(Data items)
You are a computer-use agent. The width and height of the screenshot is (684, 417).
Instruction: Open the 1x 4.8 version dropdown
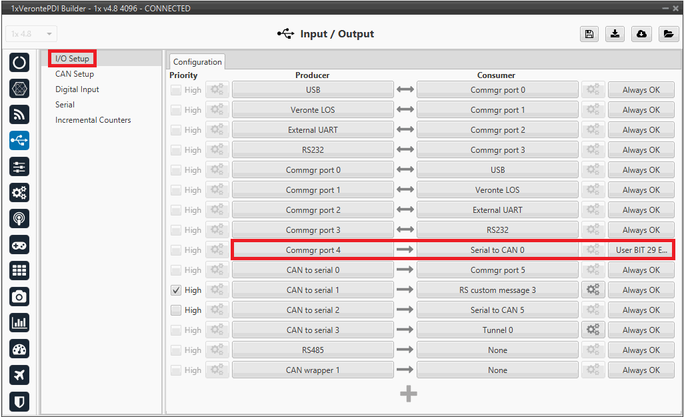(31, 34)
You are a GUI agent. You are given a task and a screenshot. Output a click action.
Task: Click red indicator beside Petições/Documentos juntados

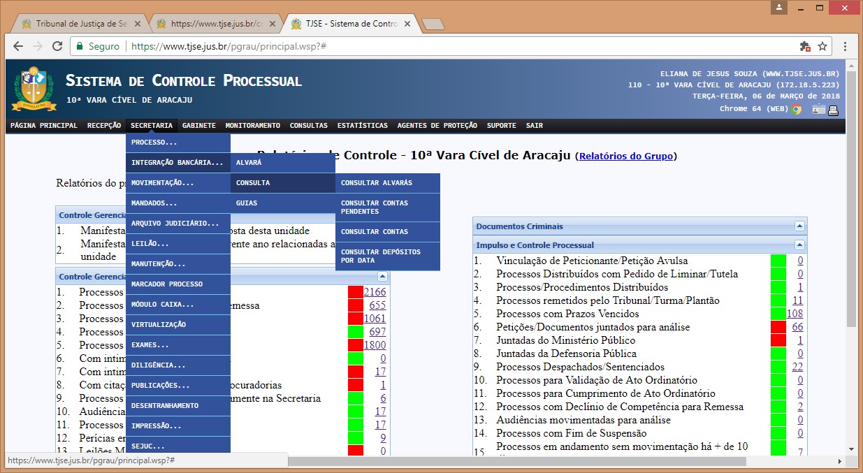coord(778,327)
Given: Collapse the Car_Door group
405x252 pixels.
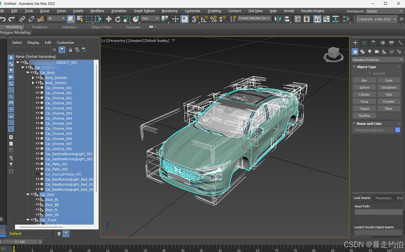Looking at the screenshot, I should pyautogui.click(x=28, y=194).
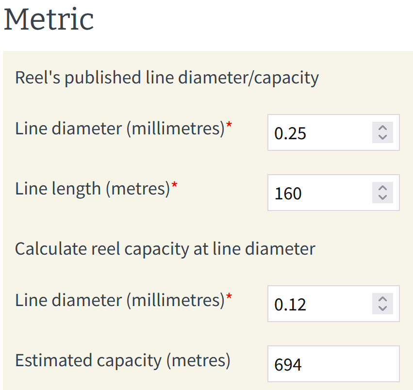Viewport: 413px width, 390px height.
Task: Decrease the published line diameter 0.25 value
Action: click(382, 137)

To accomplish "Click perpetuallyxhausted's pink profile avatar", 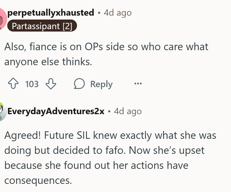I will click(2, 19).
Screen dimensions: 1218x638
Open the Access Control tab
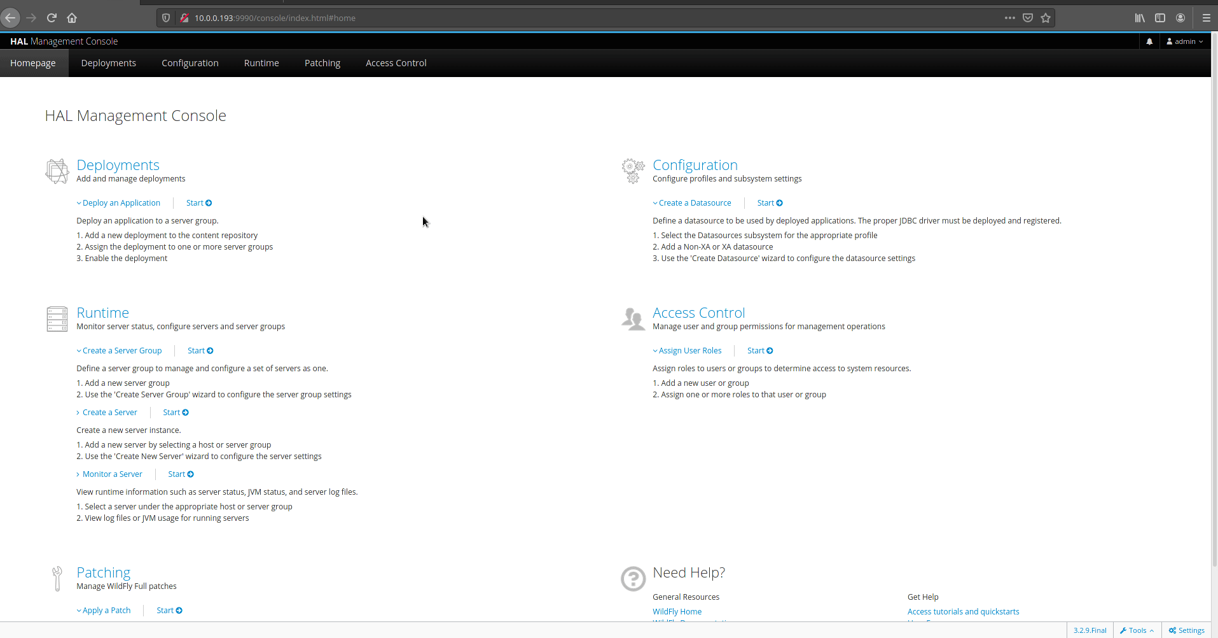pyautogui.click(x=396, y=63)
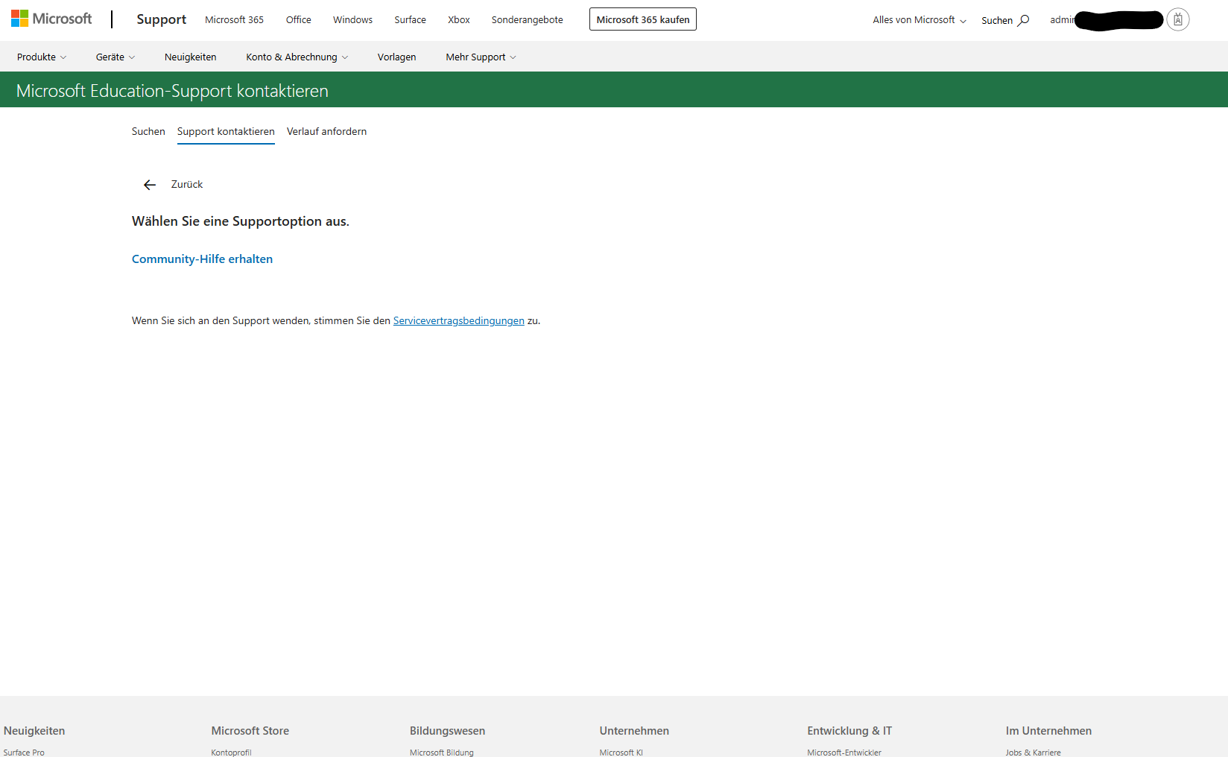Open the account profile avatar icon
Screen dimensions: 1228x757
click(x=1177, y=19)

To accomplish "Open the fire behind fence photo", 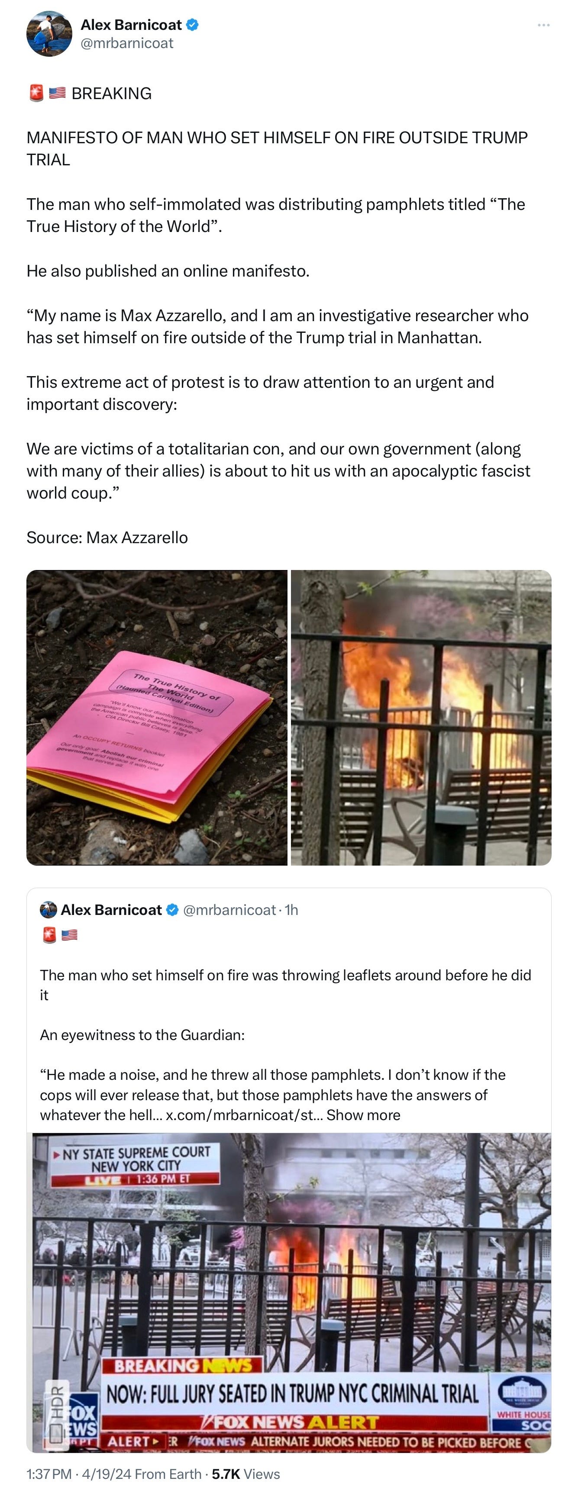I will (421, 718).
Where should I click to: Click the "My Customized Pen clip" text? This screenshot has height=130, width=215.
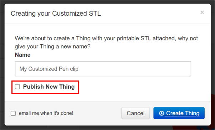[49, 69]
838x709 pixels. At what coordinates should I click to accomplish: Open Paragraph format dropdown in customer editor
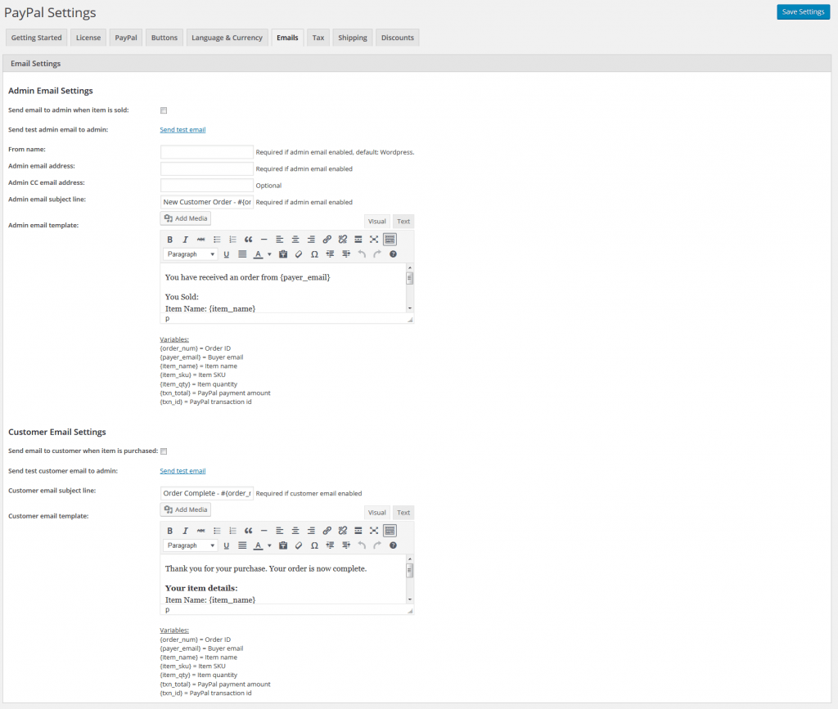click(x=190, y=545)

## EXERCISE DIRECTIONS
All lines from the start of the entries above through the line containing "Given: Collapse the Car_Door group" must be transcribed exactly, both ends included, and no picture may be copied.

## FINAL ANSWER
You are a computer-use agent. The width and height of the screenshot is (684, 417).
Instruction: Open the 1x 4.8 version dropdown
(31, 34)
You are a GUI agent. You are given a task and a screenshot. Output a click action.
Task: Click red indicator beside Petições/Documentos juntados

coord(778,327)
Given: Collapse the Car_Door group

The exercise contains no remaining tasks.